Comparative Effects of the Preventive Effect of Pregnancy, Steroidal Hormones, and hCG in the Transcriptomic Profile of the Rat Mammary Gland

Abstract

The response of the mammary gland to specific carcinogenic stimuli depends upon the physiologic state of the mammary tree under the control of the endocrine system. The administration of optimal carcinogenic doses to young and sexually mature virgin rats induces maximal tumorigenic response [1–6]. This period of highest susceptibility of the mammary gland to be transformed by such stimulus represents the “high risk susceptibility window” (HRSW) [7]. The peak of cancer incidence occurring when virgin rats reach the age of 45–55 days and have had at least two ovulatory cycles after vaginal opening [8] represents the response of numerous mammary terminal end buds (TEBs) that are predominantly composed of progenitor mammary stem cells (PMSCs) [2, 9]. Under the stimulus of the first pregnancy, the mammary gland that has not been exposed to a carcinogenic insult during the early phases of the HRSW enters into a “hormonal protection window” (HPW). During this period the hormones of pregnancy will block any future damage caused by carcinogens or endocrine disruptors through the induction of mammary gland differentiation [2, 10]. Completion of pregnancy induces long-lasting structural and genomic changes in the mammary gland of different strains of rats and in mice [11]. These molecular changes ultimately result in a significant reduction in mammary cancer incidence and number of tumors per animal [8, 9, 12–15]. In the absence of pregnancy, various natural and synthetic hormones have been shown to prevent the initiation of mammary cancer when they are administered to young virgin rats during the HRSW prior to the exposure to a carcinogen or an endocrine disruptor.
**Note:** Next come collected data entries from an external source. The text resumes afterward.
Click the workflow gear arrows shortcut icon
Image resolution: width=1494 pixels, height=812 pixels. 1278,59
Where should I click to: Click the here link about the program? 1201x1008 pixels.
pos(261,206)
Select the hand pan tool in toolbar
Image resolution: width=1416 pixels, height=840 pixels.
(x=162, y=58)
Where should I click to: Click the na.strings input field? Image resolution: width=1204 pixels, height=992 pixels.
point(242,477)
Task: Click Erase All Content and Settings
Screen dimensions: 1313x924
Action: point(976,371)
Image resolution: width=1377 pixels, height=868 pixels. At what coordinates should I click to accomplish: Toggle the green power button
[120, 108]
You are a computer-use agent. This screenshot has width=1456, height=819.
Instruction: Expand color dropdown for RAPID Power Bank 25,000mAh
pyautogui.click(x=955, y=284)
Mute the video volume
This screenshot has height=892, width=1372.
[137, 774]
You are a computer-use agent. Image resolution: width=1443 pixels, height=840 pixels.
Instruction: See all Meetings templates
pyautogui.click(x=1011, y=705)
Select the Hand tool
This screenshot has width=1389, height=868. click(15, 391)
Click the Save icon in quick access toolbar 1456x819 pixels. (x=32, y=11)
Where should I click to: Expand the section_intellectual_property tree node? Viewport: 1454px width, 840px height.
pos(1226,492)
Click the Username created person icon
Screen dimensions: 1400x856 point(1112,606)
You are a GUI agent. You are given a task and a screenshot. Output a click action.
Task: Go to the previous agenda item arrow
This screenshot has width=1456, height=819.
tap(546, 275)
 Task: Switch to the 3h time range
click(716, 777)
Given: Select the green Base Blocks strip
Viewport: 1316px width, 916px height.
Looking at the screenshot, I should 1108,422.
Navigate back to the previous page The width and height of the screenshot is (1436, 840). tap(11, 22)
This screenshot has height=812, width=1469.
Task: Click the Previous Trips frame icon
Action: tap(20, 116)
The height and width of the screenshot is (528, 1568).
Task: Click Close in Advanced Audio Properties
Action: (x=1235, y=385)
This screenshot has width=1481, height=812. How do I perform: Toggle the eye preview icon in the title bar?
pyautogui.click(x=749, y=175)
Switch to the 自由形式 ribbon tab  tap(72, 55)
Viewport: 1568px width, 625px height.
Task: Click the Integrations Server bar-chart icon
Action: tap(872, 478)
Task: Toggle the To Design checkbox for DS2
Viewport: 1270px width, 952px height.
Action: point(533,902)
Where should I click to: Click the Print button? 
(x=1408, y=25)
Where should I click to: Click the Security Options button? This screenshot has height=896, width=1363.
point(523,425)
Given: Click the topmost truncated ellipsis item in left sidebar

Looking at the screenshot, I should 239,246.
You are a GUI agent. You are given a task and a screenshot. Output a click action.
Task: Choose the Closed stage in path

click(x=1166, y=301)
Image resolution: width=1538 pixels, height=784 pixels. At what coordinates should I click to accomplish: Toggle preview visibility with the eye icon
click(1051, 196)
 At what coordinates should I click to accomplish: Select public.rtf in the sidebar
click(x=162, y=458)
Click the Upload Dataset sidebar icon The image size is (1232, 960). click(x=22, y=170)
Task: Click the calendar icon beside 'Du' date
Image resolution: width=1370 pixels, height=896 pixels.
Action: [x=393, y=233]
Daily treatment of virgin Sprague–Dawley rats with hCG at the doses of 1, 5, 10, or 100 IU for 21 days significantly reduces adenocarcinoma incidence and number of adenocarcinomas per animal in a dose-dependent manner [10]. Similarly, treatment with 100 IU hCG daily for 5, 10, or 15 days suffices to induce a significant degree of mammary gland differentiation and protection from cancer initiation [16]. The reduction in cancer incidence resulting from hCG treatment is long-lasting, as demonstrated by the persistent reduction in carcinogenic response to administration of DMBA at 21, 42, or 63 days after termination of the hormonal treatment [10, 13].